The market regulator for the Insurance Industry in India, IRDA (Insurance Regulatory and Development Authority) has indicated its plan to release new mortality rates by starting of next financial year. This would affect all Life Insurance Policies, existing and new. Once this rate is put into practice the life insurance premium is expected to go down. The proposed new table for mortality rates, awaiting IRDA's approval would be finalized on the basis of the latest mortality experiences varying across ages.
IRDA is an autonomous statutory body enacted under the act of Parliament. It has a duty to promote and regulate insurance and reinsurance business and to protect the interest of and secure fair treatment to the policy holders.

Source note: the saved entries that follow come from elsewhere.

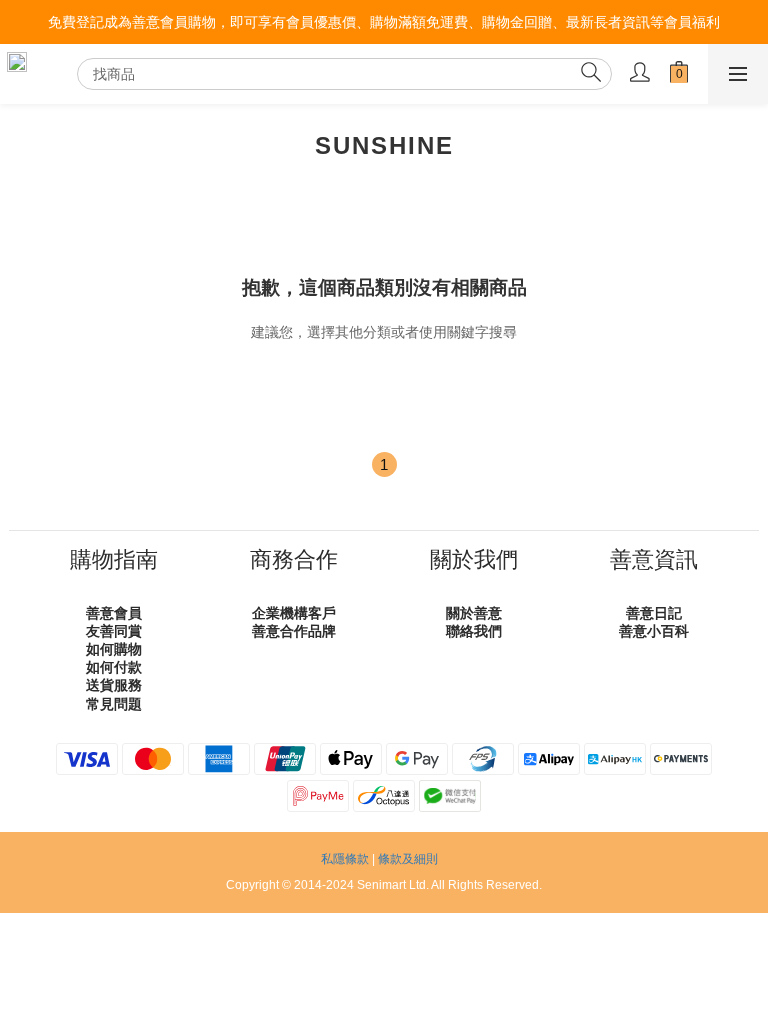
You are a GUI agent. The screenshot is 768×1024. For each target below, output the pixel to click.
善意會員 (114, 613)
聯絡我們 (474, 631)
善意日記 (654, 613)
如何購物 (114, 649)
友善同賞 (114, 631)
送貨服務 (114, 685)
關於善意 (474, 613)
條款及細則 (408, 859)
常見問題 (114, 704)
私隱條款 (345, 859)
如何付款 (114, 667)
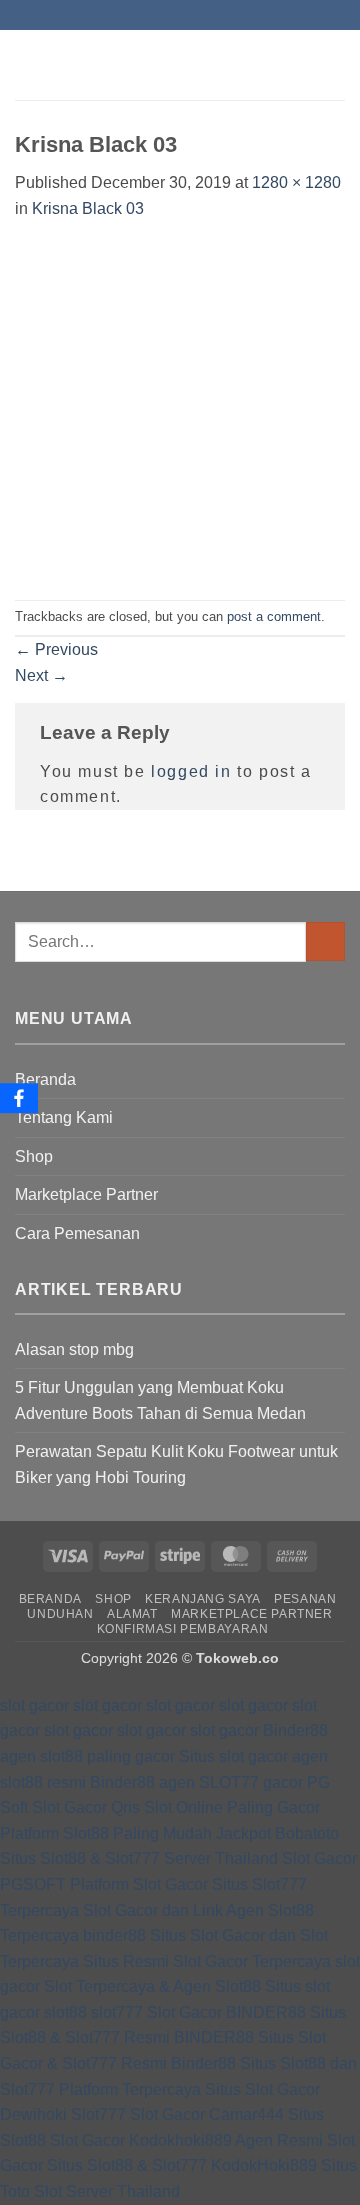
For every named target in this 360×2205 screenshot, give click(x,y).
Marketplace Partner (86, 1194)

Further Indian Insurance Companies are regulated by the terms and conditions of IRDA
According to Mr. J. Hari Narayan, Chairman of IRDA at the time of addressing the forum said that since the life expectancy rate has gone up for most of the categories, there is a need for revision in mortality rate. He also added that for this the new table has already been finalized and which will be applicable from next financial year. This new table is an improvement over the existing table as it is be based on the latest mortality and claim experience of different life insurance companies. He also said that on account of this revision of rates life insurance premium is expected to come down.

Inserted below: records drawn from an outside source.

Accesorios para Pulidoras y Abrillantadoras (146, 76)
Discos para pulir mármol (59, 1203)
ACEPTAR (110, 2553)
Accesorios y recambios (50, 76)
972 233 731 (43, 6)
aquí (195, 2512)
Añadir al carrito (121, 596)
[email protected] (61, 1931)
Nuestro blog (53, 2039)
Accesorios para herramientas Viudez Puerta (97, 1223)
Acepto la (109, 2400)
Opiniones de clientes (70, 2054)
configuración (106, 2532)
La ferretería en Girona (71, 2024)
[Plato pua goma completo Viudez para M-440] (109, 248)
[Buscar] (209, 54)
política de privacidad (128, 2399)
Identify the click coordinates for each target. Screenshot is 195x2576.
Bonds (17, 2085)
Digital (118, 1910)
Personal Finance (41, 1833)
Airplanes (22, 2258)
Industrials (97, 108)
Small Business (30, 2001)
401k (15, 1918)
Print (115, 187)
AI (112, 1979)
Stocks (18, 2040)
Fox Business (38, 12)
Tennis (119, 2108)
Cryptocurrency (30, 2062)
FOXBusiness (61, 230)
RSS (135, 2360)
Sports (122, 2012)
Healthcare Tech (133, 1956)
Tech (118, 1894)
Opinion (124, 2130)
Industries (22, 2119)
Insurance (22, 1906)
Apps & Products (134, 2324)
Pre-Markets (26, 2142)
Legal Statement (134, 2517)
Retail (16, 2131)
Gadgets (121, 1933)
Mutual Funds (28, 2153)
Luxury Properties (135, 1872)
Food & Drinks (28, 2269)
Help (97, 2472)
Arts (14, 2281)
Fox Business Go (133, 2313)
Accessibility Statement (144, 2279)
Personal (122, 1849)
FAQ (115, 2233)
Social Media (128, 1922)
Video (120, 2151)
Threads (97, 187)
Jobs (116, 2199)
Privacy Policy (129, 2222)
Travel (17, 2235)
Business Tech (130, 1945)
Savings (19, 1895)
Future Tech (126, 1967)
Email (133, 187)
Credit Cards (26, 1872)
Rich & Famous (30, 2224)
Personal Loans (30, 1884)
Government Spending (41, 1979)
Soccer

The above revision in mortality rate was necessitated based on the fact that the average life expectancy has improved from 60 years in 1996 to 65 years in 2011. Life insurers currently use LIC’s 1994-96 mortality table which provides mortality rate per thousand, modified in line with insurers own risk assessment. The new mortality table will be based on 2004 – 08 data which will consider the life expectancy of 65 years and hence will eventually bring down the premium amount.